## GOAL
Copy the following records word for word, leaving nothing out.

## TASK DATA

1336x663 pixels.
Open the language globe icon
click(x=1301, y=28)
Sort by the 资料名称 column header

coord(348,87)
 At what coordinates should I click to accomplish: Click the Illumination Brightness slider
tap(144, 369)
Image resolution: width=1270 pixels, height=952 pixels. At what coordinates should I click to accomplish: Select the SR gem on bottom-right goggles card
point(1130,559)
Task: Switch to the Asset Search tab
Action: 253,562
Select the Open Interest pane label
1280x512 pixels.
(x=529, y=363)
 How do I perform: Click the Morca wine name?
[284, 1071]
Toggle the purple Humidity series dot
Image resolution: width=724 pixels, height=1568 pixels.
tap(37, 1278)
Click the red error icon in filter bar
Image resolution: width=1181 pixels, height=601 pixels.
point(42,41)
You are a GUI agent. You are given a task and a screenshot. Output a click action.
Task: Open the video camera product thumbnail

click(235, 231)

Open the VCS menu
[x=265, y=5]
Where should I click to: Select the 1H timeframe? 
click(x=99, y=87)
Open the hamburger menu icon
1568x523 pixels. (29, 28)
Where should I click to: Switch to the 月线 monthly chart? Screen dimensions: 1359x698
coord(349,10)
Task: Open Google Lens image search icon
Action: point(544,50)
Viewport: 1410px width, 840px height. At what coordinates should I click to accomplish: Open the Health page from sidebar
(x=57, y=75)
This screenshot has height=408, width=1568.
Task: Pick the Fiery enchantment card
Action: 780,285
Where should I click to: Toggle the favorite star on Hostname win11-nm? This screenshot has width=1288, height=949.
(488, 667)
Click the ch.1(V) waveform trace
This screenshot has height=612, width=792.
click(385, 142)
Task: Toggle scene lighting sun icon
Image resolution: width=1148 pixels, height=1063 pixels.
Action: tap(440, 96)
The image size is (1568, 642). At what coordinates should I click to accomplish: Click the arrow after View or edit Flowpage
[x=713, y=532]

## ANSWER FOR THIS EXERCISE
1336x663 pixels.
Open the language globe icon
click(x=1301, y=28)
Sort by the 资料名称 column header

coord(348,87)
 At what coordinates should I click to accomplish: Click the Illumination Brightness slider
tap(144, 369)
Image resolution: width=1270 pixels, height=952 pixels. At what coordinates should I click to accomplish: Select the SR gem on bottom-right goggles card
point(1130,559)
Task: Switch to the Asset Search tab
Action: 253,562
Select the Open Interest pane label
1280x512 pixels.
(x=529, y=363)
 How do I perform: Click the Morca wine name?
[284, 1071]
Toggle the purple Humidity series dot
Image resolution: width=724 pixels, height=1568 pixels.
tap(37, 1278)
Click the red error icon in filter bar
Image resolution: width=1181 pixels, height=601 pixels.
point(42,41)
You are a GUI agent. You are given a task and a screenshot. Output a click action.
Task: Open the video camera product thumbnail

click(235, 231)

Open the VCS menu
[x=265, y=5]
Where should I click to: Select the 1H timeframe? 
click(x=99, y=87)
Open the hamburger menu icon
1568x523 pixels. (29, 28)
Where should I click to: Switch to the 月线 monthly chart? Screen dimensions: 1359x698
coord(349,10)
Task: Open Google Lens image search icon
Action: point(544,50)
Viewport: 1410px width, 840px height. At what coordinates should I click to accomplish: Open the Health page from sidebar
(x=57, y=75)
This screenshot has height=408, width=1568.
Task: Pick the Fiery enchantment card
Action: 780,285
Where should I click to: Toggle the favorite star on Hostname win11-nm? This screenshot has width=1288, height=949.
(488, 667)
Click the ch.1(V) waveform trace
This screenshot has height=612, width=792.
click(385, 142)
Task: Toggle scene lighting sun icon
Image resolution: width=1148 pixels, height=1063 pixels.
Action: tap(440, 96)
The image size is (1568, 642). At what coordinates should I click to accomplish: Click the arrow after View or edit Flowpage
[x=713, y=532]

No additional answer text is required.